▶ [The task] Strip out all images, then restate the data verbatim.

(Items from a data source)
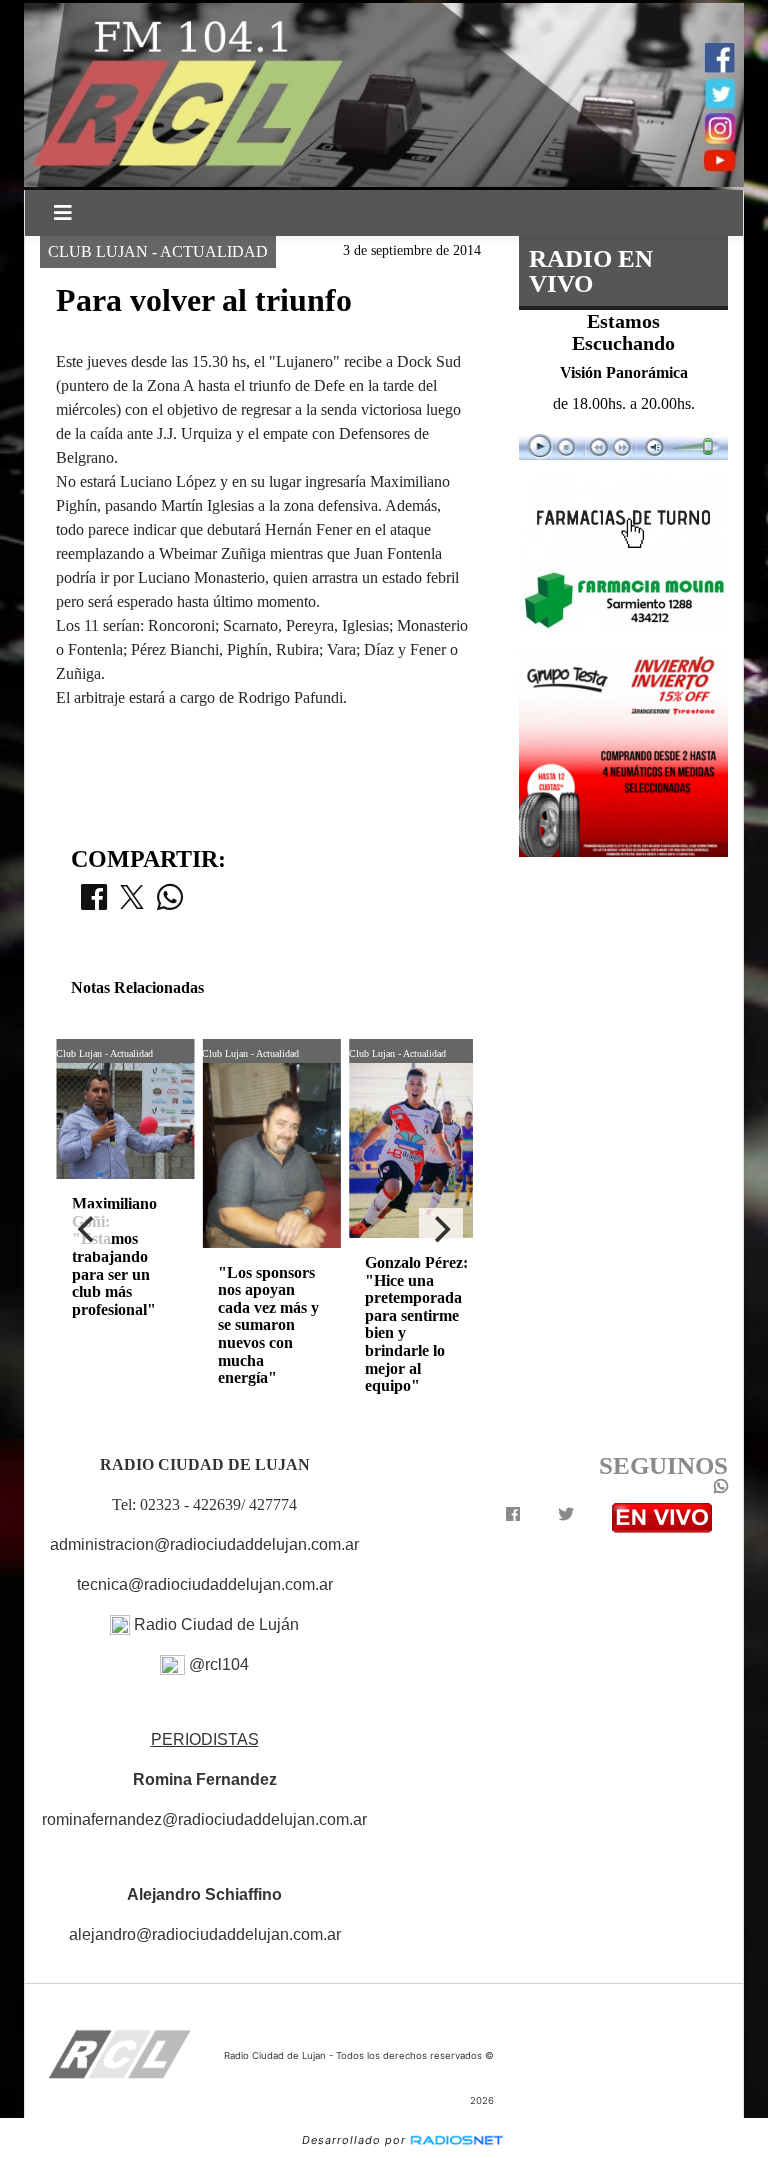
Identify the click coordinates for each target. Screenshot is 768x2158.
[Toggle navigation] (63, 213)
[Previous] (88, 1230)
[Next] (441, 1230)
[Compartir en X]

▶ [Task result]
Identify the click coordinates for each target. Screenshot is 768x2158.
[Toggle navigation] (63, 213)
[Previous] (88, 1230)
[Next] (441, 1230)
[Compartir en X]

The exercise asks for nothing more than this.